Exercise prompt: Out of the data below, copy every line with the string "Tahun".

↓

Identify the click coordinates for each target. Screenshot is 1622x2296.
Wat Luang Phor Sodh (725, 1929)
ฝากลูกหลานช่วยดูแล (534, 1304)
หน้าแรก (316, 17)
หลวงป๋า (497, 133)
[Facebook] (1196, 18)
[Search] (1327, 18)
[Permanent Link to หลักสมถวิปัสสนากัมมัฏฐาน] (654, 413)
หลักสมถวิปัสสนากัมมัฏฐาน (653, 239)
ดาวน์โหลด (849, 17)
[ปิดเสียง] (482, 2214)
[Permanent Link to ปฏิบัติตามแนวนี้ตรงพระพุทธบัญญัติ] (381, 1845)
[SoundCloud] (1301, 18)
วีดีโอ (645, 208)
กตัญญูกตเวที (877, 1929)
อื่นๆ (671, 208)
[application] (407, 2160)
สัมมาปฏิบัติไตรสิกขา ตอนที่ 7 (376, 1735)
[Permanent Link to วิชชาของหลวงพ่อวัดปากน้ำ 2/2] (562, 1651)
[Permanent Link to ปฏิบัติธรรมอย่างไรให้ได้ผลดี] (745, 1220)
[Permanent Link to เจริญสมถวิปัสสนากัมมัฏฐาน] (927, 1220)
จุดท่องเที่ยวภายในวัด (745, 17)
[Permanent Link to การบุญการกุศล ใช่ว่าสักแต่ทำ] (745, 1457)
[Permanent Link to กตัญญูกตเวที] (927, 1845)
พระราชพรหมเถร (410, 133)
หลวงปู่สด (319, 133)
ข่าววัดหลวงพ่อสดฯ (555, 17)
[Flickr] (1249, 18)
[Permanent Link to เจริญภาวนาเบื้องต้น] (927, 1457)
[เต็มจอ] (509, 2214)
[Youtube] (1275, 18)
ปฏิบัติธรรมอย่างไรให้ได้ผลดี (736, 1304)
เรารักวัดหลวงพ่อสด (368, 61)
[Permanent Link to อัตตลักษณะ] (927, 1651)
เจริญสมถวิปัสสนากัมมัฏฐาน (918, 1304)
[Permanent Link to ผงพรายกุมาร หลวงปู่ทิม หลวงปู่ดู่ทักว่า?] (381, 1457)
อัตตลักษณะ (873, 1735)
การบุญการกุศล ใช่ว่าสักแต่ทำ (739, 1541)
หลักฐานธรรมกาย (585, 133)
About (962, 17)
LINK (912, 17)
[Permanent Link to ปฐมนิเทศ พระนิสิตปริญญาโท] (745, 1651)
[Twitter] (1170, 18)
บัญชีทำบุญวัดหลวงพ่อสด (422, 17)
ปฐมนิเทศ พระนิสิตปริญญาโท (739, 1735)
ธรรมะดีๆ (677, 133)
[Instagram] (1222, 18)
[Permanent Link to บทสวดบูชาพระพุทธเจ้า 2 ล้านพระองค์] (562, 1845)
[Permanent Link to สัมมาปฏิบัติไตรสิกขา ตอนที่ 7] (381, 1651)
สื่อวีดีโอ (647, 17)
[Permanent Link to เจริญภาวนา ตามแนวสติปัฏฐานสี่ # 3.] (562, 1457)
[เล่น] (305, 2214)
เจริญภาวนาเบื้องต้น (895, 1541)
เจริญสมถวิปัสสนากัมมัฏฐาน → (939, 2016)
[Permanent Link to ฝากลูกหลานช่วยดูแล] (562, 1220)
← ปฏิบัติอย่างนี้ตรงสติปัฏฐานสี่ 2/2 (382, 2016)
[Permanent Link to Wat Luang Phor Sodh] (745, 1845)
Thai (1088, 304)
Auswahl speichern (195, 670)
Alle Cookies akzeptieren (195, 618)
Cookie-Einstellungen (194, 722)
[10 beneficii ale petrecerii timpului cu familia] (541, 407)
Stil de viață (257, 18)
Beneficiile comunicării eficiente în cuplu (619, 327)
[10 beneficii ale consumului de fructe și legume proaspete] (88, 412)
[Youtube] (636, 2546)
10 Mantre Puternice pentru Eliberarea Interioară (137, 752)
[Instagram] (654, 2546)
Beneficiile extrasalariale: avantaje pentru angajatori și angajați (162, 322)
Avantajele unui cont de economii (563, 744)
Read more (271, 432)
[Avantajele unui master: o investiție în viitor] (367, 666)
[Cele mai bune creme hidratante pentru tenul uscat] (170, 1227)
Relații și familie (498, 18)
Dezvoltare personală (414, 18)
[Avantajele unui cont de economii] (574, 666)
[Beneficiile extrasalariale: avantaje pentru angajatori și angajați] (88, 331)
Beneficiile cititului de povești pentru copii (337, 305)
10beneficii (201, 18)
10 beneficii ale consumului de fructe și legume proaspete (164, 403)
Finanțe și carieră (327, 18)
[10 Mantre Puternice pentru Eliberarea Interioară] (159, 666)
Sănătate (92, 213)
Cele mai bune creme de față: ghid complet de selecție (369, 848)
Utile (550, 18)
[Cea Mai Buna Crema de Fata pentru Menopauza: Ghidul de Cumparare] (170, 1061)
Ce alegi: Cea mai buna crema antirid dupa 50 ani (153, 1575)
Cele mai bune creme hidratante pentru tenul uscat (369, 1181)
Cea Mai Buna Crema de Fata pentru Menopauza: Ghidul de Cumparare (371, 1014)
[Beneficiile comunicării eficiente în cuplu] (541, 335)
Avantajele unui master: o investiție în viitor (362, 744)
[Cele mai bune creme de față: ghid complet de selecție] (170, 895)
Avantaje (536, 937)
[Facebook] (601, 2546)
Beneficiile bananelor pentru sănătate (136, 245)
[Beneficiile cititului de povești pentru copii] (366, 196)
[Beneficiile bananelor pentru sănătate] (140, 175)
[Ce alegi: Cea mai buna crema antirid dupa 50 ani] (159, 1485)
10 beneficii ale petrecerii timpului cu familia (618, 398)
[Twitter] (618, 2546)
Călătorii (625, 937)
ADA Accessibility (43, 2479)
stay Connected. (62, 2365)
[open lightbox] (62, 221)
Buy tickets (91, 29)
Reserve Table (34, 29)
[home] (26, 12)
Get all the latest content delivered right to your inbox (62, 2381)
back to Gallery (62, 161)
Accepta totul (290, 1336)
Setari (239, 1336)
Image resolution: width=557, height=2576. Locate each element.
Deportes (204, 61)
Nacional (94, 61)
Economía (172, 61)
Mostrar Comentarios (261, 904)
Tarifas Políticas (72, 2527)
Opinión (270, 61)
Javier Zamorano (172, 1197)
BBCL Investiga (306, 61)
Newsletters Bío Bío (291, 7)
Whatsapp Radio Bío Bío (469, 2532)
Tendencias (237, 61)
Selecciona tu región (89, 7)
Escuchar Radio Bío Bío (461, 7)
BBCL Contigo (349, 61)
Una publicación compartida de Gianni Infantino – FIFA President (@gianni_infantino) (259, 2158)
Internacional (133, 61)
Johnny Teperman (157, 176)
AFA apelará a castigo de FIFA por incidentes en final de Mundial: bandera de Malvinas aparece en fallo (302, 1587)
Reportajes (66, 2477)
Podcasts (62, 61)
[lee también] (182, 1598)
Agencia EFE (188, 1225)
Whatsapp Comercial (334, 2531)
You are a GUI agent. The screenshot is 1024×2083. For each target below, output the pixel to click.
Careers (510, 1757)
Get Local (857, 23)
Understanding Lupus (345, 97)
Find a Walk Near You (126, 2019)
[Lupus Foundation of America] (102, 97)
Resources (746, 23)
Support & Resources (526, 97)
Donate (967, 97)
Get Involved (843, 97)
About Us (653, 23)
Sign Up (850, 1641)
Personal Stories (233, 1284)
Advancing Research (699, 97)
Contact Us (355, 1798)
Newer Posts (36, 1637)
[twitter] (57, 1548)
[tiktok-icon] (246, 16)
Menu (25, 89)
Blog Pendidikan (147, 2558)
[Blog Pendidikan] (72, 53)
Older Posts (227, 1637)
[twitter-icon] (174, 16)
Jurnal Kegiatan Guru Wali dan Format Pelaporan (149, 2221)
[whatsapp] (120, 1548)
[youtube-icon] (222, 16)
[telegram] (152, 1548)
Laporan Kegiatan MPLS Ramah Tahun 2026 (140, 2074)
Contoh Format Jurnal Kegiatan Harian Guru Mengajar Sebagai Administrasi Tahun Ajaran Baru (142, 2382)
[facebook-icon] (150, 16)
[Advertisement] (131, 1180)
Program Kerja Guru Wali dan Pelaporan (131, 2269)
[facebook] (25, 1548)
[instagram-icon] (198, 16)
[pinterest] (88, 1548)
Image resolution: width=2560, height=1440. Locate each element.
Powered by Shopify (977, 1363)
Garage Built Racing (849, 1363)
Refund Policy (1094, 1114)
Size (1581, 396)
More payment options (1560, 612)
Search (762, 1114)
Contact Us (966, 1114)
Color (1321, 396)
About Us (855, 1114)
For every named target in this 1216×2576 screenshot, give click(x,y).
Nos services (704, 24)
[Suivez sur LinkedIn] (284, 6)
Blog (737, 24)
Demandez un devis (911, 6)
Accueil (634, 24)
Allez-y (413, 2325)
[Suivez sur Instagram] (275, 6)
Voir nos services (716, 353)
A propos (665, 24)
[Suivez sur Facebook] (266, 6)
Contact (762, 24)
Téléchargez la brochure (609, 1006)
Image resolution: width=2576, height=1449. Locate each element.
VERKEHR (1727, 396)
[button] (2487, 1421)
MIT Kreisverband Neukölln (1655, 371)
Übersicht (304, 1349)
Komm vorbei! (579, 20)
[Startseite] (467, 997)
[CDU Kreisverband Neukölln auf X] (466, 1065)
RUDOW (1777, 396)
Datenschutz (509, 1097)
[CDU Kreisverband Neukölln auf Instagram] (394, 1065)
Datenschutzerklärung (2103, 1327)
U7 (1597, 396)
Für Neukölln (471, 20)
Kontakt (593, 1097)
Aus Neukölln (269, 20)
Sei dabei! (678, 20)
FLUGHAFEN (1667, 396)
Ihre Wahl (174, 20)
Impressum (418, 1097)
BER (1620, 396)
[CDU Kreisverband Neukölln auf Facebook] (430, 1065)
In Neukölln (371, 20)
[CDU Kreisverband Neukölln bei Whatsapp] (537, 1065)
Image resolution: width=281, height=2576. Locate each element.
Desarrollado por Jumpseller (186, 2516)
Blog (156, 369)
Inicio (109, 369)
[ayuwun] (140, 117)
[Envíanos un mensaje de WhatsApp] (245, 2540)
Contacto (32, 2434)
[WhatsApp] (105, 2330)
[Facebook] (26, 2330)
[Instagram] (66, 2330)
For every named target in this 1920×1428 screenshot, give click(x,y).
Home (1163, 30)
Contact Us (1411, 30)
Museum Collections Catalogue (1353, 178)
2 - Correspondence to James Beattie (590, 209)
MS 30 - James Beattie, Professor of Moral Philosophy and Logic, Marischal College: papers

↑

Exercise answer:
Laporan Kegiatan MPLS Ramah Tahun 2026 (140, 2074)
Contoh Format Jurnal Kegiatan Harian Guru Mengajar Sebagai Administrasi Tahun Ajaran Baru (142, 2382)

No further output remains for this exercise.